Hannie Caulder (Burt Kennedy, 1971). Raquel Welch stars in this Western as Hannie Caulder, a woman who is widowed and raped by three bank robbing brothers fleeing their latest stick up (Ernest Borgnine, Jack Elam, and Strother Martin, Western movie Hall of Famers all, play the nefarious siblings). Hannie sets out to exact revenge and seeks tutelage in her gunslinging skills from a bounty hunter (Robert Culp) who fortuitously comes by her ranch. Director Burt Kennedy definitely knew his way around a Western, and he gives Hannie Caulder a solid grounding in the classic strictures of the genre while bring just enough of the era’s deconstructive tendencies to the storytelling. Welch had a hand in producing the film and acquits herself nicely as she stretches her acting range beyond what was usually afforded her in the sex-symbol sandbox. Even the one seemingly gratuitous shot, involving Hannie soaking in a tub to coax along some new shrink-to-fit pants, sets up some story beats to come, including a pretty good gag in a saloon. Culp is terrific, interweaving strands of warmth and cantankerous exasperation as only he could.
War of the Planets (Antonio Margheriti, 1966). This exceedingly chintzy science fiction flick from Italian B-movie maestro Antonio Margheriti can’t reasonably be called good, even using the most generous definition of the word, but I was certainly tickled by it. In an indeterminate future, a group of spacefarers investigate strange happenings involving negative radiation readings and other perplexing data. They eventually discover that interstellar beings are drawing susceptible Earthlings into Borg-like mental slavery for a sketchy plan to bring the whole universe into their numbed collective. The acting is barely serviceable, the effects are at visible-string levels, and the storytelling proceeds with a guilelessness that’s more amateurish than charming. Margheriti evidently mucked around with the same basic elements in the earlier Wild, Wild Planet and the later War Between the Planets and Snow Devils (also known as Death Comes From The Planet Aytin). I find that Corman-esque conviction to cranking out product (with heavy recycling of sets and costumes, I presume) to be oddly admirable.

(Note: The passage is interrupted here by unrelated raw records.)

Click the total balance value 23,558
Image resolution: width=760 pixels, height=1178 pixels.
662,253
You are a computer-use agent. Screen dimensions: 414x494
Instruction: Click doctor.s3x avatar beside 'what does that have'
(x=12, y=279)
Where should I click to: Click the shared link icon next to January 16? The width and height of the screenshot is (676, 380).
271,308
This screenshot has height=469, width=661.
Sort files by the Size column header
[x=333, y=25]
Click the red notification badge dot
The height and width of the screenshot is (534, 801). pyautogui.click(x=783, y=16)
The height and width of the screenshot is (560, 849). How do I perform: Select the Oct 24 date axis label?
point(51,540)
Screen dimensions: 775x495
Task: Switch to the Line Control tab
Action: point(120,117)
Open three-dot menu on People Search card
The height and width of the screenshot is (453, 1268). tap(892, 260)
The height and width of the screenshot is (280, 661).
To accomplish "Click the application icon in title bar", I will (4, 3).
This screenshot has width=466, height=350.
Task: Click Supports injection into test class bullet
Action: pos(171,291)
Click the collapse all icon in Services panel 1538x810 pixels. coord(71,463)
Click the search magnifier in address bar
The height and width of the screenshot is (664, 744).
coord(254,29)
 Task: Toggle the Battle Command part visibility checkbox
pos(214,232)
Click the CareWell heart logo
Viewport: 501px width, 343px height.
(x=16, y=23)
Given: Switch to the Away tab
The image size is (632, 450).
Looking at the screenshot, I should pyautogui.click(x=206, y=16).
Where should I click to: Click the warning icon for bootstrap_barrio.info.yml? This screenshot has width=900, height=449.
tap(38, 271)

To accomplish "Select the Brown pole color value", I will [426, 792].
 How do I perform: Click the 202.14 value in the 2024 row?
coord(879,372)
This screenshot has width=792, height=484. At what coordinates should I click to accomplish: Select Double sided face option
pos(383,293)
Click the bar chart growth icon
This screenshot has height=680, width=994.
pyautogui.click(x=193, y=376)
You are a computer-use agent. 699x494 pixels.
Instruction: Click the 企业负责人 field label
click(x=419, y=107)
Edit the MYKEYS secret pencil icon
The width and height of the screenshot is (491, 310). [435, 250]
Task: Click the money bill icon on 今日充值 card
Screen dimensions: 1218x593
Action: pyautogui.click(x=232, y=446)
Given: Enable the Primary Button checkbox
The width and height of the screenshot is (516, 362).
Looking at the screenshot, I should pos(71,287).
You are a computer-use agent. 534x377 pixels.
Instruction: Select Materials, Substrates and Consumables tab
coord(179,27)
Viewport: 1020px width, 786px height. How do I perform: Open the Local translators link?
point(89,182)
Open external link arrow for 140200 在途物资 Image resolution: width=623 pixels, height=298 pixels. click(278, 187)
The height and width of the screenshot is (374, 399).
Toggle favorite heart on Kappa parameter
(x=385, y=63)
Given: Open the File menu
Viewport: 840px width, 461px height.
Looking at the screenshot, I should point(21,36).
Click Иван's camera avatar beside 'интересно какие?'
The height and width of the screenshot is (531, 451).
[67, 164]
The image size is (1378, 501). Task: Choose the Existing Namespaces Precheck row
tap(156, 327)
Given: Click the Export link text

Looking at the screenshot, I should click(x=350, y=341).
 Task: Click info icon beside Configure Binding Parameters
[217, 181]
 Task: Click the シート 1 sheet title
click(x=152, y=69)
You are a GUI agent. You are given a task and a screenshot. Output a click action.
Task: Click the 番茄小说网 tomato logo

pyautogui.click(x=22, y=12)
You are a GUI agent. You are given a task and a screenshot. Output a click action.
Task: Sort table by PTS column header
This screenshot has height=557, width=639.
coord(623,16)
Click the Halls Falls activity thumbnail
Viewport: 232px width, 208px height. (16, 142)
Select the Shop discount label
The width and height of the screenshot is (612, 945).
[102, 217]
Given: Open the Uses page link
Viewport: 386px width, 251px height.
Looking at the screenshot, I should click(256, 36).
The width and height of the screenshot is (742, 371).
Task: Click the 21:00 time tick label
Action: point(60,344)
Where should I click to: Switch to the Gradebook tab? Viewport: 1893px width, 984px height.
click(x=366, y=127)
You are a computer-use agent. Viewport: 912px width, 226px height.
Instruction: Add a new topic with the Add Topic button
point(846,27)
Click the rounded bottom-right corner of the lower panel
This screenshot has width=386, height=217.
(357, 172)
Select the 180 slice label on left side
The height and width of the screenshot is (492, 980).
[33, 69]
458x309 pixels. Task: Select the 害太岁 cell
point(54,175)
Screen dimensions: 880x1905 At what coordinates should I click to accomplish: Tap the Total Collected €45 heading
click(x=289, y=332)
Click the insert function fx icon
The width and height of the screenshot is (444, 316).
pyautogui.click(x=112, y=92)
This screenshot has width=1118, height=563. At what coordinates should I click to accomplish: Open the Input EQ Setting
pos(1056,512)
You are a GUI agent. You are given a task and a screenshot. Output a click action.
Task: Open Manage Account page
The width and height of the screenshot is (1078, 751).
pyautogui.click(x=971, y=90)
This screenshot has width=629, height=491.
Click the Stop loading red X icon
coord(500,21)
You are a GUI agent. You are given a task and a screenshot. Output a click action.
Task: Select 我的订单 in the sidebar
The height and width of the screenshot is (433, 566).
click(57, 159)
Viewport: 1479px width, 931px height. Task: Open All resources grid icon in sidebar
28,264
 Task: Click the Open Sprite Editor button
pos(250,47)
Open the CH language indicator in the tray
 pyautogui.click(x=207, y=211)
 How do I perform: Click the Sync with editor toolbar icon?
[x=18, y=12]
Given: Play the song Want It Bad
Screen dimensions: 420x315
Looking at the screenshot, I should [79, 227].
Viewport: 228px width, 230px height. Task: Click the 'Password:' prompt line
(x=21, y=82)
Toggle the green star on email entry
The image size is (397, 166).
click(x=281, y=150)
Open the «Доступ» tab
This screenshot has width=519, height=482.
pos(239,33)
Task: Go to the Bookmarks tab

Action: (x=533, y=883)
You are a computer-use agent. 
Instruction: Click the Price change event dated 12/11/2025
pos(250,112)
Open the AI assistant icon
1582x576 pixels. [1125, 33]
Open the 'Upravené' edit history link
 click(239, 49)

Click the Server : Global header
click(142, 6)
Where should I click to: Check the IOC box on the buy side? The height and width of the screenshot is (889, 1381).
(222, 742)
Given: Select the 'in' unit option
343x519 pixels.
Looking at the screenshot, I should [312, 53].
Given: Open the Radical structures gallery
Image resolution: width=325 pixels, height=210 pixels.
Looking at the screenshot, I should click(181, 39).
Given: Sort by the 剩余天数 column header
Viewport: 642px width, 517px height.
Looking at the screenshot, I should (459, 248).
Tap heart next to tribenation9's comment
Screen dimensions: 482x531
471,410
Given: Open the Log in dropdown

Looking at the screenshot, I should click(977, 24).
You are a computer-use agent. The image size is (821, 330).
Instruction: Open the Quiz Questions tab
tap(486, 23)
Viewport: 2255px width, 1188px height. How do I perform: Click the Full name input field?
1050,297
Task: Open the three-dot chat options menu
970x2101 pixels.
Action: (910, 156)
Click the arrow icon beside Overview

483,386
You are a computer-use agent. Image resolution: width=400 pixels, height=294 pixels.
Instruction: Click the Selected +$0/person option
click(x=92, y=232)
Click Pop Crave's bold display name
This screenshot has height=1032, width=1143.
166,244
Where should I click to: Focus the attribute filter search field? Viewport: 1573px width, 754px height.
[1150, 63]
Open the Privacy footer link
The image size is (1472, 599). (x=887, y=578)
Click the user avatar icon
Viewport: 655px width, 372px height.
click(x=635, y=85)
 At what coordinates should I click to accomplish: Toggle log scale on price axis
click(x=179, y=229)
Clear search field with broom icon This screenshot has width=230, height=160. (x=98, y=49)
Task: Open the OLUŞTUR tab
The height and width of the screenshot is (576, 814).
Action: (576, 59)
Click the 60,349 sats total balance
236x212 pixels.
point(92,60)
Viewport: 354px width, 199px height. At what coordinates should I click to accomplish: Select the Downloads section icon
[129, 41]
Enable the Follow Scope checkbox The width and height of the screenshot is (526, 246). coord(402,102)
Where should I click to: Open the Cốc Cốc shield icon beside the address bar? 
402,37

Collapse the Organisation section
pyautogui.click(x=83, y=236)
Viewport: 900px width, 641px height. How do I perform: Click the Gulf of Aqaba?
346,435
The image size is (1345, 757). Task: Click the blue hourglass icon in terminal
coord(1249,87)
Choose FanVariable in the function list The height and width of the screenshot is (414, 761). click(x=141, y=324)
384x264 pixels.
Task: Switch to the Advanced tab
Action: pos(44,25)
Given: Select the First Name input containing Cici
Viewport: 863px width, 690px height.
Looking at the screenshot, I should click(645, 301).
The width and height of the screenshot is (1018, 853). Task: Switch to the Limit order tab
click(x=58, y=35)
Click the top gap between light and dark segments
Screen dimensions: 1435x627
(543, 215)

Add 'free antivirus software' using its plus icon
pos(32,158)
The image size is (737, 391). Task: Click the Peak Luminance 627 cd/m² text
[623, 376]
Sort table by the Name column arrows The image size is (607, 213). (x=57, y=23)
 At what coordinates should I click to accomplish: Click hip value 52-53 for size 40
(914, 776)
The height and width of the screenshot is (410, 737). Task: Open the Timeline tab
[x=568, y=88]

Top Gun: Maverick (Joseph Kosinski, 2022). Some thirty-five years after picking up the nickname, Pete Mitchell (Tom Cruise) is still up to his maverick ways. That’s the urgent, anxious assertion of Top Gun: Maverick, the belated sequel to the similarly titled 1986 movie, directed by Tony Scott, that cemented Cruise as a big ol’ movie star. Maverick is back at the United States Navy Strike Fighter Tactics Instructor school where he was once a nearly untamable student, though now he’s been grudgingly dispatched there to teach by superior officers who generally frown upon his rebellious ways but acknowledge he might be the only one who can prep a group of talented, green pilots to take on a mission that seems downright impossible. Cribbing shamelessly from Star Wars, the film supposes that the naval airmen (and one woman, played by Monica Barbaro) need to fly low through chute-like terrain and precisely drop a bomb into a small target. There’s even a loose equivalent of disregarding fancy technology to instead use the Force, although Maverick urging “Don’t think” could be the moviemakers trying to Jedi mind trick the audience into being satisfied with the thin characterizations, witless dialogue, and narrative scrubbed clean of insight or nuance. Admirable as it is that Cruise and his costars actually piled into cockpits for the action sequences, Joseph Kosinski’s directing is rote, offering little sense of where the zipping aircraft are in relation to each other at any given time.